**Énoncé du problème**.
Reproduisez sous forme de liste numérotée, sans les lignes vides, les données allant de la ligne contenant « The image size is (1151, 627). » jusqu'à la ligne contenant « Open Ricerca software in sidebar » incluse.

**Données présentées**.

....

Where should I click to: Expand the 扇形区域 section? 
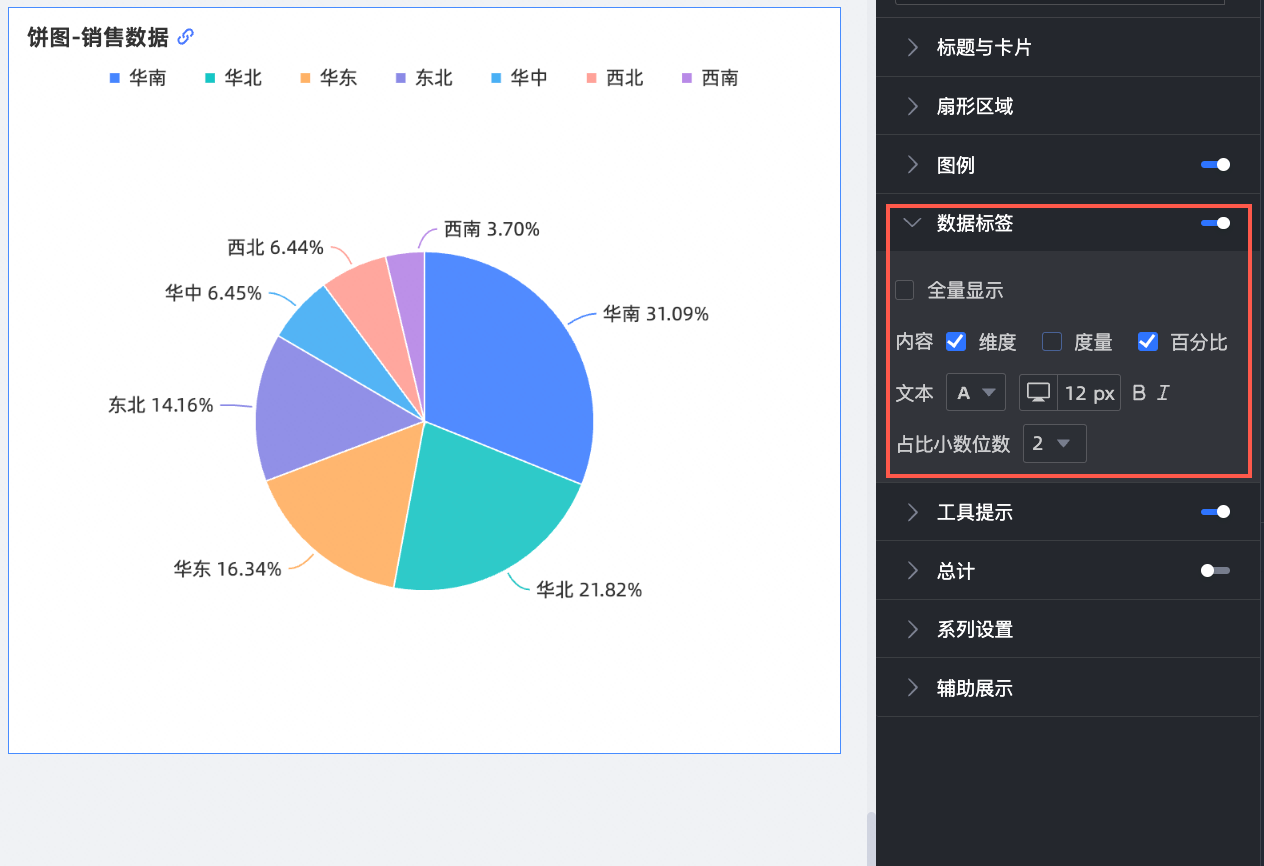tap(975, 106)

....

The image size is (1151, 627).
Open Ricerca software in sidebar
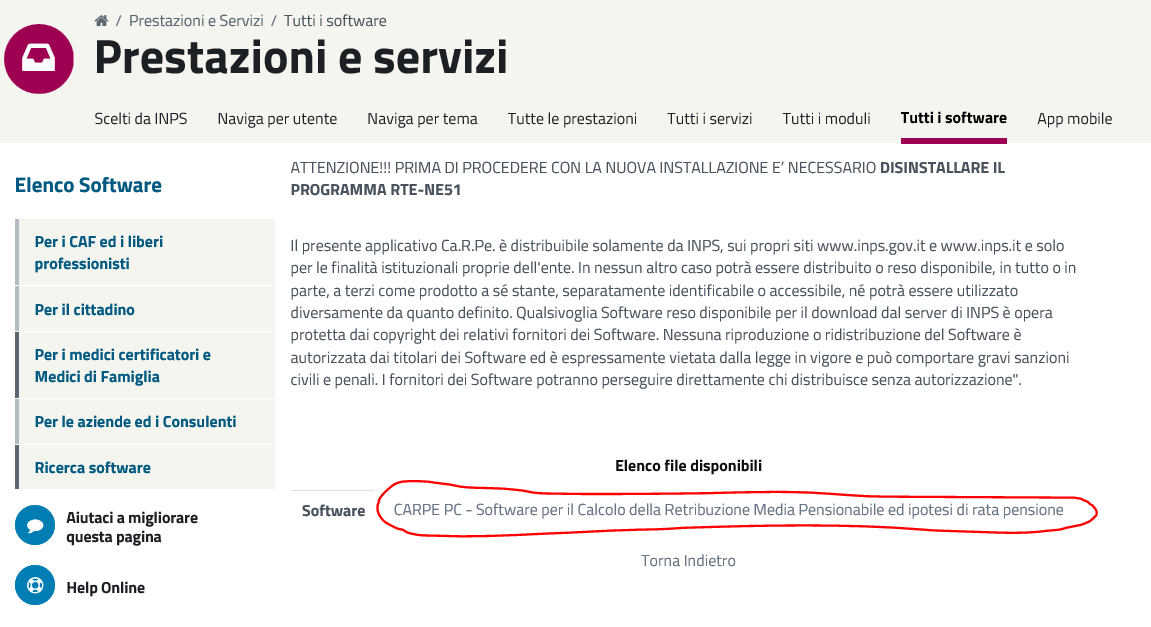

....

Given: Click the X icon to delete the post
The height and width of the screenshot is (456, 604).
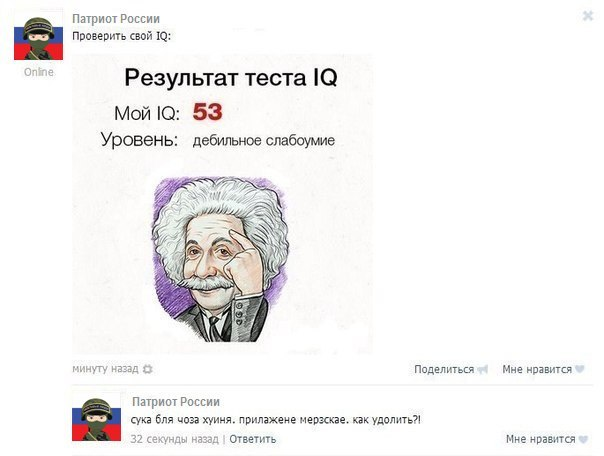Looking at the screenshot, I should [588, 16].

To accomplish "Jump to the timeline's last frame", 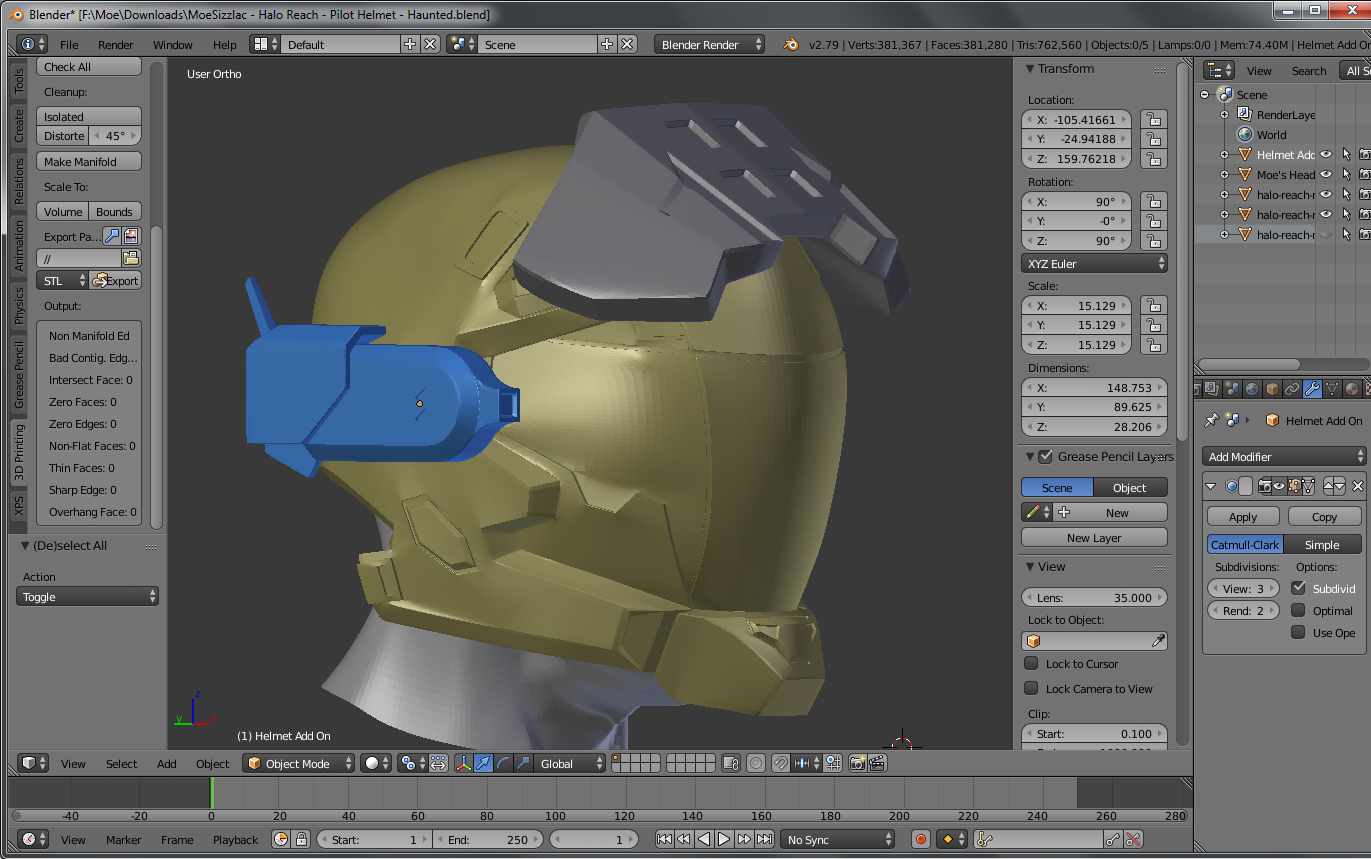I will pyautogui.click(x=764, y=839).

....

**Solution de l'exercice**.
1. The image size is (1151, 627).
2. Open Ricerca software in sidebar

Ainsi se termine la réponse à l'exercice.